The site of the square lay without the medieval city walls, and was incorporated into the town with the construction of the new ramparts in 1642. During the 17th century, it served as a livestock market, known as Säumärt ("pig market"), renamed to Neumarkt ("new market") in 1819 and finally to its current name following the construction of Bahnhofstrasse (1865).

Paradeplatz is one of the main nodal points of the Zürich tram network, and the stop is served by lines 2, 6, 7, 8, 9, 11, 13 and 17.

Paradeplatz was the scene of clashes between insurgents and cantonal troops during the 1839 Züriputsch. 

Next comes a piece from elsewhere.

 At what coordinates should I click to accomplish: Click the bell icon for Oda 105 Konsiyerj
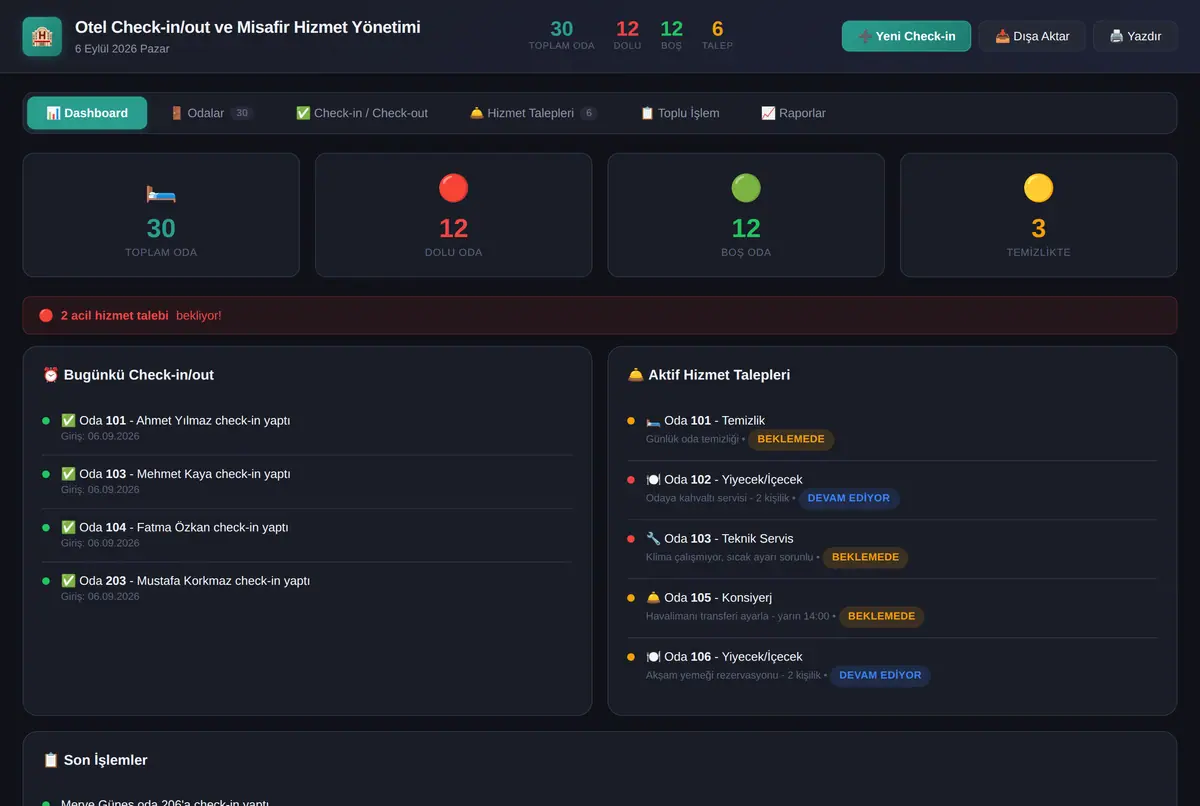coord(653,598)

The first horse-drawn trams circulated in 1882 and were electrified in 1896.

Constituent buildings
In the block to the north, which is bounded by Talacker to the west, Bahnhofstrasse to the east and Paradeplatz to the south, is the home of Credit Suisse, amongst other businesses. The building, formerly known as the Kreditanstalt building, dates to 1873. The Lichthof shopping mall is at the eastern corner of the building.

The hotel Baur en Ville, on the eastern end of the square, opened in 1838. Also in this block is the Blancpain watch store and the Harry Winston jewellery store. This block is bounded by Züghusplatz to the north and Poststrasse to the south.

The Confiserie Sprüngli, in the southern block, opened in 1859. It is bounded by Paradeplatz to the north, Bahnhofstrasse to the east and Bleicherweg to the west.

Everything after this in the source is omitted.